In “The Edge of Greatness” Allen reveals how Schumacher set his plans for retirement early in 2006, and how a dispute at Ferrari lead to his famous announcement at Monza. In another part of the book Max Mosley claimed that Schumacher would not have kept his controversial 1994 title under modern rules.

Read on for an exclusive excerpt from the chapter “The Constant Little Hurdles” where Mark Webber claims Schumacher used his position within the GPDA to extract a competitive advantage. Plus enter the exclusive competition to win one of ten copies of the book.

Exclusive excerpt from “Michael Schumacher: The Edge of Greatness”

Chapter Seven – The Constant Little Hurdles

“Let me tell you something about Michael Schumacher.
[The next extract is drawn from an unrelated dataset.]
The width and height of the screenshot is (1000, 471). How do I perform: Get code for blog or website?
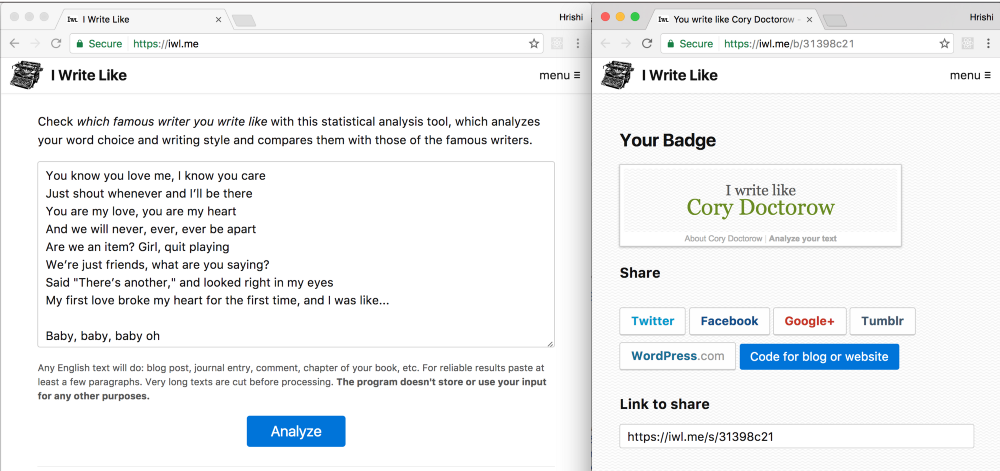click(x=819, y=356)
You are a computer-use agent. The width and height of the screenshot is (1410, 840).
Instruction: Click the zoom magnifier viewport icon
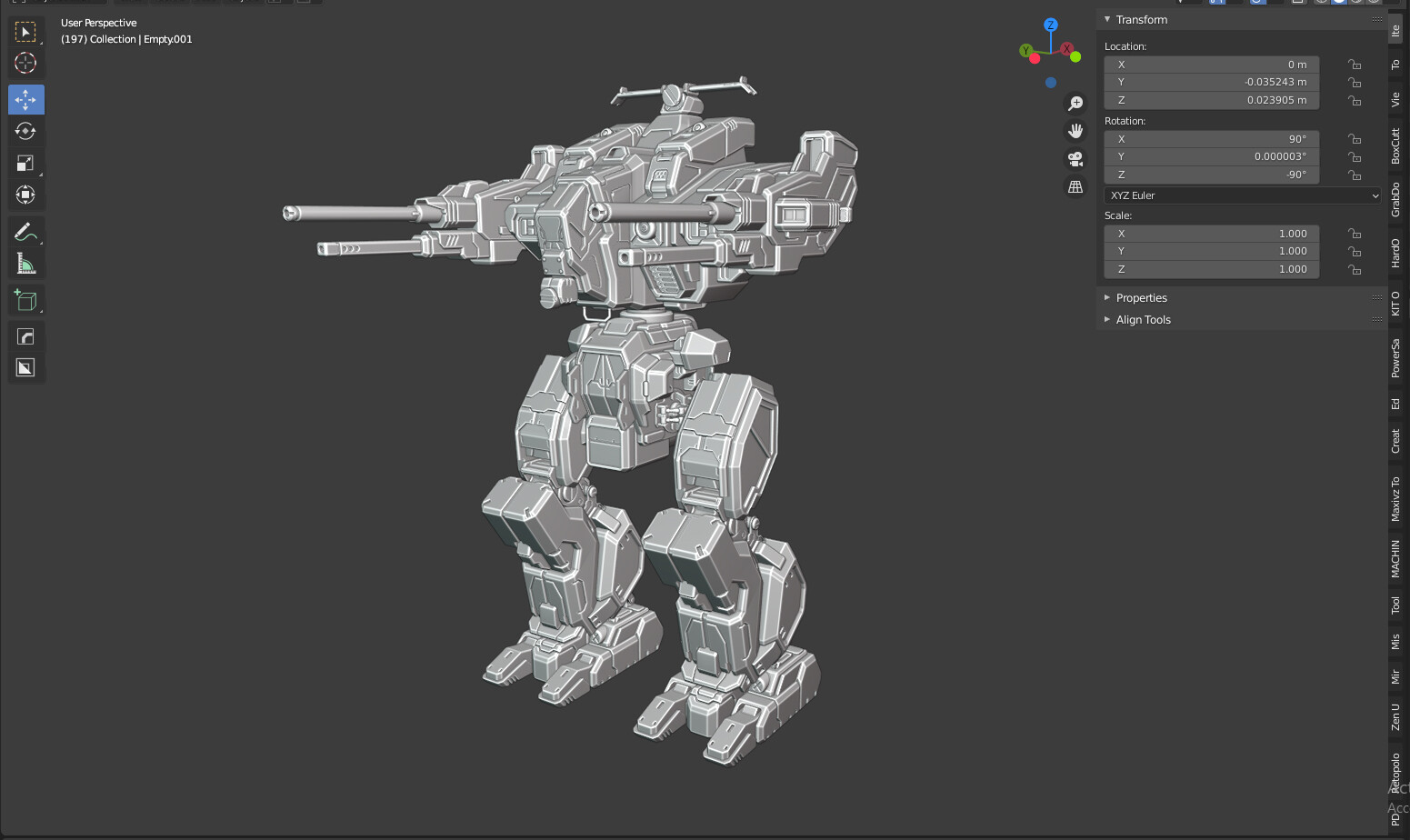tap(1075, 104)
He is a man who spends every waking hour looking for ways to crush his opponents into the ground.”
Norbert Haug, Vice President Mercedes Motorsport

So far it is clear that Schumacher’s genius behind the wheel, allied to his prodigious work ethic and team-building skills, made him a tough opponent to beat. But was there more to him even than that? According to his rivals there most certainly was an untold part of Schumacher’s game plan. He was accused of using his and Ferrari’s power and influence within the sport to stay one step ahead of his rivals.

Schumacher undoubtedly used his role as a director within the Grand Prix Drivers Association to make the sport safer for his fellow drivers. But he also used it as a platform to lobby the governing body. Some people would say that this is merely the prerogative of the dominant beast in the jungle, which Schumacher undoubtedly was from Senna’s death in 1994 until his own retirement in 2006. But for the opposition it felt as though they weren’t just fighting against another team and driver, but against a system they could not beat. Renault and Fernando Alonso felt this way, especially during the hard-fought campaign in 2006. At the end of the season, engine boss Denis Chevrier said, ‘This battle with Ferrari was not honest,’ while Alonso went further.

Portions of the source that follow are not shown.